= Andrew Donnally Sr =

Andrew Donnally Sr (1738–1796) was a Colonel and Sheriff in the Greenbrier County Militia during the French and Indian War through the American Revolution. In 1771, Donnally erected Fort Donnally in Greenbrier County, where he was also appointed as high sheriff.

Donnally owned many slaves, including Dick Pointer, who was regarded to be a fierce warrior in the defense of Fort Donnally in 1778. Dick's son however, fled and became an Indian chief who sided with the Americans in the war of 1812.

On January 29, 1781, Colonel Donnally sends a letter co-signed by Colonel Andrew Hamilton, and Samuel Brown in response to Colonel Clark's request to draft 137 men for Clark's “Expedition against the Indians in Consequence”. Donnally explains to Jefferson the dire needs and dangers in the region by furnishing more men when the violence against Indian attacks are increasing. This expedition event would later be known as Lochry's Defeat.

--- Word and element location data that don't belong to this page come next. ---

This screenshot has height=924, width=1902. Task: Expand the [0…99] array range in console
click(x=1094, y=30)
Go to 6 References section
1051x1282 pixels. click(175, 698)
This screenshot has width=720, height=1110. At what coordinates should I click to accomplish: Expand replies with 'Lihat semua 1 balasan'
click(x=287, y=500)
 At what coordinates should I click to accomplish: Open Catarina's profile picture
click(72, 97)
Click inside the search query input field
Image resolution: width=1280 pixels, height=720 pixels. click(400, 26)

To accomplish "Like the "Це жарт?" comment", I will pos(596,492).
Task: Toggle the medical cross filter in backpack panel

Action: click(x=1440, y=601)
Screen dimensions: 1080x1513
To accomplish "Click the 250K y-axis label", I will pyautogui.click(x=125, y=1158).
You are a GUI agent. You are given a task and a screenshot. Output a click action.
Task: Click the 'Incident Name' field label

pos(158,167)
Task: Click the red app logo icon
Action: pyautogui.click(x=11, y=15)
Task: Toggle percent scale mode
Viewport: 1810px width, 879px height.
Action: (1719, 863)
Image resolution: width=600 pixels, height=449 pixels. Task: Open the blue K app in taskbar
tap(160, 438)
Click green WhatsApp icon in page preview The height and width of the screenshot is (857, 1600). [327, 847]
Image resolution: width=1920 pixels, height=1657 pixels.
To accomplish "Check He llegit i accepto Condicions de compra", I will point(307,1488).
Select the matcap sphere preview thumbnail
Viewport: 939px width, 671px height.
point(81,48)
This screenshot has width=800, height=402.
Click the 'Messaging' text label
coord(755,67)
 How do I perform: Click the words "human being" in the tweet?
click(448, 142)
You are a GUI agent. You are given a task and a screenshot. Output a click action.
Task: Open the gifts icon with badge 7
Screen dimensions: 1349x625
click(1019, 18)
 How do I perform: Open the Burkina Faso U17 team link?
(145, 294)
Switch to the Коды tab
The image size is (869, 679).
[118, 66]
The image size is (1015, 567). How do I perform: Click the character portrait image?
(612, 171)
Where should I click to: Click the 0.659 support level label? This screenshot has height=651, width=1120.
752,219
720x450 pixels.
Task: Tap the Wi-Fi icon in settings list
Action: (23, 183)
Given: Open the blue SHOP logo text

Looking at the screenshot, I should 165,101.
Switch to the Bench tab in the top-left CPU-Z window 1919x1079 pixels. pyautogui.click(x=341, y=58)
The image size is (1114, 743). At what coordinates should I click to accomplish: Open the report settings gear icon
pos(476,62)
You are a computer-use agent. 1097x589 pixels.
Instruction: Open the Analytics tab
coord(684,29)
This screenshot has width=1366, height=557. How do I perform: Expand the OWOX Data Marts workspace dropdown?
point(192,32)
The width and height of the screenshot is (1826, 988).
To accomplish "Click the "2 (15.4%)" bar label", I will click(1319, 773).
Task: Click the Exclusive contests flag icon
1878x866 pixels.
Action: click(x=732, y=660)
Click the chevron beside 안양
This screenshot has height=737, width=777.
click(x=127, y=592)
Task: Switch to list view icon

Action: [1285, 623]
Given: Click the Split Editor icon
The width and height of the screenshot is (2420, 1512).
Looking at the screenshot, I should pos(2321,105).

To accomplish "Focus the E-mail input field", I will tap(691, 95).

On April 14, 1781, received a letter from Thomas Jefferson expressing his sorrow for Indian hostilities in the region and that Jefferson informed General Clark that he will appoint a Deputy to the region to assist.

In 1782, Donnally was named as one of the trustees for the newly established town of Lewisburg, alongside Samuel Lewis (son of General Andrew Lewis), and James Reed.

In 1789, Donnally was made a trustee of the town of Charleston in the newly established Kanawha County along with Leonard Morris, William Morris, George Alderson, Abraham Baker, John Young and William Clendenin.

Donnally, had a son, Andrew Donnally Jr, who married Marjory Van Bibber, the daughter of Captain John Van Bibber. Donnally's daughter married Jesse Boone, the son of Daniel Boone.